▸ **EXTRACTED RECORDS**:
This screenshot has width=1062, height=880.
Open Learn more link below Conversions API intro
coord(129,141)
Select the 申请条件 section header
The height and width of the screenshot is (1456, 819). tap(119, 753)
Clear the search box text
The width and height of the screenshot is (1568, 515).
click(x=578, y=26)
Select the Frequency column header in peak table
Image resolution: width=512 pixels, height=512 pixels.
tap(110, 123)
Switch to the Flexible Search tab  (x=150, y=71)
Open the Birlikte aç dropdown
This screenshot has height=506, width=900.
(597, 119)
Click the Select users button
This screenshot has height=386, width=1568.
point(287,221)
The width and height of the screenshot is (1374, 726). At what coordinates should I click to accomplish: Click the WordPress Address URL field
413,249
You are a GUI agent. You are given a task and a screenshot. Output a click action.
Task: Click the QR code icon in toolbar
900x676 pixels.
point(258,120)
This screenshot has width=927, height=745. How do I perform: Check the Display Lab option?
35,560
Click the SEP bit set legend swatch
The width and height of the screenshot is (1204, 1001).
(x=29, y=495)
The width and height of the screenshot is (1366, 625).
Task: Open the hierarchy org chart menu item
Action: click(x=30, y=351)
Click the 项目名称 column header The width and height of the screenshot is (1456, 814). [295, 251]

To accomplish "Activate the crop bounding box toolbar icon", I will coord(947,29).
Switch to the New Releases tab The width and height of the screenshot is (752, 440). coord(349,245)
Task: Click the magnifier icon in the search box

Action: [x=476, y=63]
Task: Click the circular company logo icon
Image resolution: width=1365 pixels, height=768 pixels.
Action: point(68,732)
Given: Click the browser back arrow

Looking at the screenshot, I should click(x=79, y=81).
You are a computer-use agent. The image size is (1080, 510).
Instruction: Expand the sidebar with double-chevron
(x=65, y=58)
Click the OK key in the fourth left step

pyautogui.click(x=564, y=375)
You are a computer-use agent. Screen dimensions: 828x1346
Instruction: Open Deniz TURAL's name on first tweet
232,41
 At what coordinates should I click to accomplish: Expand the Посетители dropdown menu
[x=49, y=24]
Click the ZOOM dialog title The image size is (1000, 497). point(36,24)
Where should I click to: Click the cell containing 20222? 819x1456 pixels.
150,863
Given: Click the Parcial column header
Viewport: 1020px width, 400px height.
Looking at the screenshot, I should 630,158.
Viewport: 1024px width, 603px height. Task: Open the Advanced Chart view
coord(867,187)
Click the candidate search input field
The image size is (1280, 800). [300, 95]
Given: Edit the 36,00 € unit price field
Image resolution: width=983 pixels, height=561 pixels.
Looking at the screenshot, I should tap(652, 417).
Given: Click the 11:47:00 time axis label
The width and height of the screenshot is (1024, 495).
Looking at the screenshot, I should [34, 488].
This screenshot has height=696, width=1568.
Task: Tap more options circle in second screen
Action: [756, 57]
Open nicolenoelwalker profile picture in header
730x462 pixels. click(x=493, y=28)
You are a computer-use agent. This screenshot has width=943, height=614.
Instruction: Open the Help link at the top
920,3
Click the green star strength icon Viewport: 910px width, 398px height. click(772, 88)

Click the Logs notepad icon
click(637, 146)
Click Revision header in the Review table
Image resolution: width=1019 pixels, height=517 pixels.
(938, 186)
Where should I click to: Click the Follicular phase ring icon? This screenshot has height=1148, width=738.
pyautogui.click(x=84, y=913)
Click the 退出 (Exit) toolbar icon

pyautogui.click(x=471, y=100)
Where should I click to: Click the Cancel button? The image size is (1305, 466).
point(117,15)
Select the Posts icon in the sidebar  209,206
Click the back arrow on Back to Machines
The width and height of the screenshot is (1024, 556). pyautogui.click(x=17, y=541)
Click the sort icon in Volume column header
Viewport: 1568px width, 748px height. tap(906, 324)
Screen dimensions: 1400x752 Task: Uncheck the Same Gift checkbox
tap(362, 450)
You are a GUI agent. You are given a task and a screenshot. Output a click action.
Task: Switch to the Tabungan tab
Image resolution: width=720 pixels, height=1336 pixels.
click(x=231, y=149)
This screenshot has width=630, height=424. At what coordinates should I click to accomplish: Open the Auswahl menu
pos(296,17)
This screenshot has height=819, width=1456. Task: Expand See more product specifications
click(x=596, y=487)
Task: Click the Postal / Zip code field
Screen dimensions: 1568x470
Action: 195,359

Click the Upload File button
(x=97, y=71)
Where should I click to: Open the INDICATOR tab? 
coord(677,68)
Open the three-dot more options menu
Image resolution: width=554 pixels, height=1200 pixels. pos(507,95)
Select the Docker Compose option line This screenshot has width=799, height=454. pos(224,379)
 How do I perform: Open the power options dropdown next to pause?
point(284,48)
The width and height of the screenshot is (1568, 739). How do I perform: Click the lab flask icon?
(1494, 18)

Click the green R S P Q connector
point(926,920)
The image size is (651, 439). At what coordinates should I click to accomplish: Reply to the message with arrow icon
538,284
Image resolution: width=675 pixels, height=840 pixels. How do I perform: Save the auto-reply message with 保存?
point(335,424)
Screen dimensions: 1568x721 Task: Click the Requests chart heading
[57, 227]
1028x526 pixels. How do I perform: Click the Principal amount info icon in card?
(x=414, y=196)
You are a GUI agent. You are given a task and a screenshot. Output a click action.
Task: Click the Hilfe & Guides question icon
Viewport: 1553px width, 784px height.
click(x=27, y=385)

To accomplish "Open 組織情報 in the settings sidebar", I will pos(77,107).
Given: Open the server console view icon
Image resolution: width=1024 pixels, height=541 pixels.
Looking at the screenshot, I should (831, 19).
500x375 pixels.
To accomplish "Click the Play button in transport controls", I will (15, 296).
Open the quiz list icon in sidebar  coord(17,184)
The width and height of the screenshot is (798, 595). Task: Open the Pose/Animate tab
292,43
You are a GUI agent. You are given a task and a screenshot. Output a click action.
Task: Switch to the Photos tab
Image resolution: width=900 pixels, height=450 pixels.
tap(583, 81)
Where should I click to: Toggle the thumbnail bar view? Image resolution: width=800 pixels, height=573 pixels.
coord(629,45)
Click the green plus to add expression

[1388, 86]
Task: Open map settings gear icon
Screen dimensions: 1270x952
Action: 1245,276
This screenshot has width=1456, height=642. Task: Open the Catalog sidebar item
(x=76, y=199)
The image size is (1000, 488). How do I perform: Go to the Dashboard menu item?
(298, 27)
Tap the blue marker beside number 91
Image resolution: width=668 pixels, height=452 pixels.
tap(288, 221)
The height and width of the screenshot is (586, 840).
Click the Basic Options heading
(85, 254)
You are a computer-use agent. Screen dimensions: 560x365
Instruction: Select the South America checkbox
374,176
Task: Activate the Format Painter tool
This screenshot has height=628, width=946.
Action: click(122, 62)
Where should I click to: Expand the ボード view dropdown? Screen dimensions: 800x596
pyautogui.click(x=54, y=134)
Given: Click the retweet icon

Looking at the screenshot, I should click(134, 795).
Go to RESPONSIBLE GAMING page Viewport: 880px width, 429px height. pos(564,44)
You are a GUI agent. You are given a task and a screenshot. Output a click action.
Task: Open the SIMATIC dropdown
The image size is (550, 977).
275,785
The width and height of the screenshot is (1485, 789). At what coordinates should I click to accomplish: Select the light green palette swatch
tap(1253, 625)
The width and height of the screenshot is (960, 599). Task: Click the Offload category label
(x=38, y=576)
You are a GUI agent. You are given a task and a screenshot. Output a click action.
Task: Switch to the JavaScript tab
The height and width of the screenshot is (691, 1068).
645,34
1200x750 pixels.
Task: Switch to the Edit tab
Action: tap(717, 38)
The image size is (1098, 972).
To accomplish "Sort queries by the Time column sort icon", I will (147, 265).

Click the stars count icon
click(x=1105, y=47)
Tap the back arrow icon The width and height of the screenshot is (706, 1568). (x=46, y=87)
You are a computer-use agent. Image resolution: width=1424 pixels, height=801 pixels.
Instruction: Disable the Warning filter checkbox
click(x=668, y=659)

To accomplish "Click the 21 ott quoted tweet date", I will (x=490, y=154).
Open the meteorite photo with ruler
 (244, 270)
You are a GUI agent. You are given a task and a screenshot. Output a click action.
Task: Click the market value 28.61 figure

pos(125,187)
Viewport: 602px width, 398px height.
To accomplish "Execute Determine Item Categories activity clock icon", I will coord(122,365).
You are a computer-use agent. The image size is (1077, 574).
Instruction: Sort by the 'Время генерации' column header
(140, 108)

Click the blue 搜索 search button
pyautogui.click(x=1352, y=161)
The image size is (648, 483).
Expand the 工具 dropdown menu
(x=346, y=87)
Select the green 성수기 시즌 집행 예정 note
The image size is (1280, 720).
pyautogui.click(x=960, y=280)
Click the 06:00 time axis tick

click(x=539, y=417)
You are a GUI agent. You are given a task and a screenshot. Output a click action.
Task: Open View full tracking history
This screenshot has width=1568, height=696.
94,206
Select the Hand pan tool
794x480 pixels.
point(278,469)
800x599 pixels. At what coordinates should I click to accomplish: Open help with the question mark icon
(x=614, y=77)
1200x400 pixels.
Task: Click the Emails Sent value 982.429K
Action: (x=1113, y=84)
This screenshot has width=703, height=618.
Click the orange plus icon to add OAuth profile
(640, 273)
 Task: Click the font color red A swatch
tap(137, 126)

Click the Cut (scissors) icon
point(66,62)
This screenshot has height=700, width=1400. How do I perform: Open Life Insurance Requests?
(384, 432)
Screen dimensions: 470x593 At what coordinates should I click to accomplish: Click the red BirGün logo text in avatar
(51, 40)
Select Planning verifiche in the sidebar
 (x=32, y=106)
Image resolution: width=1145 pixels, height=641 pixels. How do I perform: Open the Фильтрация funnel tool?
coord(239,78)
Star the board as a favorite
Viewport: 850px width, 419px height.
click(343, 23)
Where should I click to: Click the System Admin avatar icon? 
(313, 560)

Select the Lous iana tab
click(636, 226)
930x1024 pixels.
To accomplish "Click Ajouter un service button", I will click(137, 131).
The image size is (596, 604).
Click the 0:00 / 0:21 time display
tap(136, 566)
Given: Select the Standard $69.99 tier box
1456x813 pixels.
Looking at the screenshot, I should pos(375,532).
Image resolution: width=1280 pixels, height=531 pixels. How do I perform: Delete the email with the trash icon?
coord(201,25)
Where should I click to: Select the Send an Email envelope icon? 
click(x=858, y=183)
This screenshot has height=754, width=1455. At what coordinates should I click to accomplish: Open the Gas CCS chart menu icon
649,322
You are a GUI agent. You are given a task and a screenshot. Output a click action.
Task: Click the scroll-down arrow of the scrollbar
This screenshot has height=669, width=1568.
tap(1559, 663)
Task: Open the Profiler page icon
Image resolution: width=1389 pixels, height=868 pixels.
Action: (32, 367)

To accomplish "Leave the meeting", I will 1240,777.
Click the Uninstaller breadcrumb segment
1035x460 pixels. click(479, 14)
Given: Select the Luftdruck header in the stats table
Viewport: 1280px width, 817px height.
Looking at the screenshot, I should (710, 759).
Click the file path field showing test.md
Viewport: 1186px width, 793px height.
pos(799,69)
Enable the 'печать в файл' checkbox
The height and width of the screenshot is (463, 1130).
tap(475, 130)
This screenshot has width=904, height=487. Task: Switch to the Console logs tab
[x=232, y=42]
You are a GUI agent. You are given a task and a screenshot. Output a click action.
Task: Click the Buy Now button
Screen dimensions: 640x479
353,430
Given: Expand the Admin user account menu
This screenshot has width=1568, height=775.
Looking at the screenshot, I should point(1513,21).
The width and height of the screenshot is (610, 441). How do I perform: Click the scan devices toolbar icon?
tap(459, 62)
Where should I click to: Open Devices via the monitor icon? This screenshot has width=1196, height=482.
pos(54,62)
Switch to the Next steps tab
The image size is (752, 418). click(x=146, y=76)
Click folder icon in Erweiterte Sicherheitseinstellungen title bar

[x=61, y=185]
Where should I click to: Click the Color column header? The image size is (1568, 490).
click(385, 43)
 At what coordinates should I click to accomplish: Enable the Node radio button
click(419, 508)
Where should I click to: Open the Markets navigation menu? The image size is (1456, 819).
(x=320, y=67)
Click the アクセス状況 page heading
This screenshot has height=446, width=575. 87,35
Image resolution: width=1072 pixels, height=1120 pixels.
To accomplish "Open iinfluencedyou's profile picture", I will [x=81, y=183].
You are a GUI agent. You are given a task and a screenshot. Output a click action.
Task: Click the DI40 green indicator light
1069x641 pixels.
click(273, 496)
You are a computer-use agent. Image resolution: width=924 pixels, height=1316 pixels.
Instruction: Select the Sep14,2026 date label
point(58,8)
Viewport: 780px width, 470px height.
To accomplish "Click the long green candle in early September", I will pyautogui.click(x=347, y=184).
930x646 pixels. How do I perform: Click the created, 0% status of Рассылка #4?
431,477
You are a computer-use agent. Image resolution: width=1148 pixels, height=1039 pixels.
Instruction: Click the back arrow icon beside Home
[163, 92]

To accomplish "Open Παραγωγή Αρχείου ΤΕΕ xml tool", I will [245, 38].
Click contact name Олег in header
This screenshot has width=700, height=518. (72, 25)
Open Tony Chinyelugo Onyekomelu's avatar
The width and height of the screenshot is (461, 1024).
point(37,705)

▸ **ACTIVITY**: State in a single number how many lines in the data include the word "Activate".

▸ **EXERCISE RESULT**: 2